7. Track experiment results
You might use multiple metrics that quantify the quality of your model. For example, accuracy, precision, recall, F-score, and AUC. Make sure that you track these in a separate, structured results file that you can automatically process later to show charts and more.
It’s also a good idea to track your most important metrics in the experiment spreadsheet so that you can get the full picture quickly and decide on future directions. I like using colors to mark results (green=improved, red=got worse, yellow=not sure).
8. Do multiple repeats for stochastic models
You want your results to be reproducible, but still avoid getting misleading results due to chance. The solution lies in repetition with random seeds. Avoid using fixed random seeds if your models are stochastic. The same applies when shuffling, down sampling, or any operation that contains a random element. For example, if you use scikit-learn, always run your models with
random_state=none. Perform multiple repeats in each experiment, and average the results of your optimization target metrics in all repeats so that you get stable numbers. You can use metrics like Standard Error of the Mean (SEM) to estimate how close your repeats’ mean is to the true mean of the population (if you could run an infinite number of repeats). The SEM metric value decreases as you increase the number of repeats. This helps you gain confidence and understand if your latest results are indeed better or if it was just luck, and you should increase the repeat count to be sure. In general, when your model gets more mature/stable, your optimizations will probably have a smaller impact, and you might need to increase the repeat count.
9. Track input data sets
Remember to version and name the data sets that are used as input to your model with the version identifier. Input data sets tend to be large, so I wouldn’t recommend duplicating them into each experiment’s tracking folder. Just make sure to log the file names/URIs of the input data sets that you used. You can also find these file names in the source code snapshots for the relevant experiment. You can add another safety layer here by computing and logging a hash/digest of the contents of each input data set. Log also the basic characteristics of the data, such as its dimensions and sample counts for each class.

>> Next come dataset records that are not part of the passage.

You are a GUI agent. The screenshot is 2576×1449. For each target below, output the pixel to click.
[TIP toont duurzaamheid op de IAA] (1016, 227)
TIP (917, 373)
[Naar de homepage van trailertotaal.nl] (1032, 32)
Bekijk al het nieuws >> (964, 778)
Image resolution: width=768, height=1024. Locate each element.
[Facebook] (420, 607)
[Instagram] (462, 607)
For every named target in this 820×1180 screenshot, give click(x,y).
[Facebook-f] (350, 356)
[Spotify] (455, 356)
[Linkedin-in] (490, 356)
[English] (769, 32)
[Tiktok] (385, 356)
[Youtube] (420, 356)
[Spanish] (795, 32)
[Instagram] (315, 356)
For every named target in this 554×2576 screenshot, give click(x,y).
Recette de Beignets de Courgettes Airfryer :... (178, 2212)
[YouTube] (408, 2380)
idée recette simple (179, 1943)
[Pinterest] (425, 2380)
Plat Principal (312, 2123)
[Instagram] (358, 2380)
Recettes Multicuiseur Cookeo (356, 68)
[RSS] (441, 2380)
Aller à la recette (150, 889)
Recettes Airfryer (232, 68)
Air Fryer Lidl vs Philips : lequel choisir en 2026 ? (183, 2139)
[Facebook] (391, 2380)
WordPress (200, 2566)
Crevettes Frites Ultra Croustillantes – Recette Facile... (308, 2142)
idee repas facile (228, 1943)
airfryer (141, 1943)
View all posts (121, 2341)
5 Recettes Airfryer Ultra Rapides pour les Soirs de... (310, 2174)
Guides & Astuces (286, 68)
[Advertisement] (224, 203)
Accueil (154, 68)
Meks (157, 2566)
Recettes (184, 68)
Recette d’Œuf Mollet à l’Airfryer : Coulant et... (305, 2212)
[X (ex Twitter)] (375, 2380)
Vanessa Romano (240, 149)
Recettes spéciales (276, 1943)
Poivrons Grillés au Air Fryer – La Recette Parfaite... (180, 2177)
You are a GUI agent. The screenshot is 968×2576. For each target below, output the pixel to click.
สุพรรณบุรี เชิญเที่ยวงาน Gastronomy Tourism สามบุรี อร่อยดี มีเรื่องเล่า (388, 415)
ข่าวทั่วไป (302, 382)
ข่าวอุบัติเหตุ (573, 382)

10. Avoid or track intermediate data sets
Some of your code might perform heavy preprocessing of data sets. This can sometimes take a long time, so you might do it once and then use the output in later steps. If your preprocessing has a stochastic nature, (shuffling, train/test splitting, and so on), try to avoid creating intermediate data sets unless the processing can really save a lot of experiment time. Otherwise, you might have an inherent bias in your data, similar to when using a fixed seed. Instead, you can invest in optimizing the execution time of the preprocessing steps.
If you do generate intermediate data sets, treat the source code that you wrote for that purpose just like a normal experiment by using the practices described so far. Use version numbers for the source file, track the source code, and track the logs. It’s a good idea to save the output intermediate data sets in the out folder of each experiment. This makes the data sets inherently identifiable.
In short, experiment management is essential and pretty easy to do if you adopt some simple techniques. No matter whether you do it yourself or use an experiment management platform, just do it!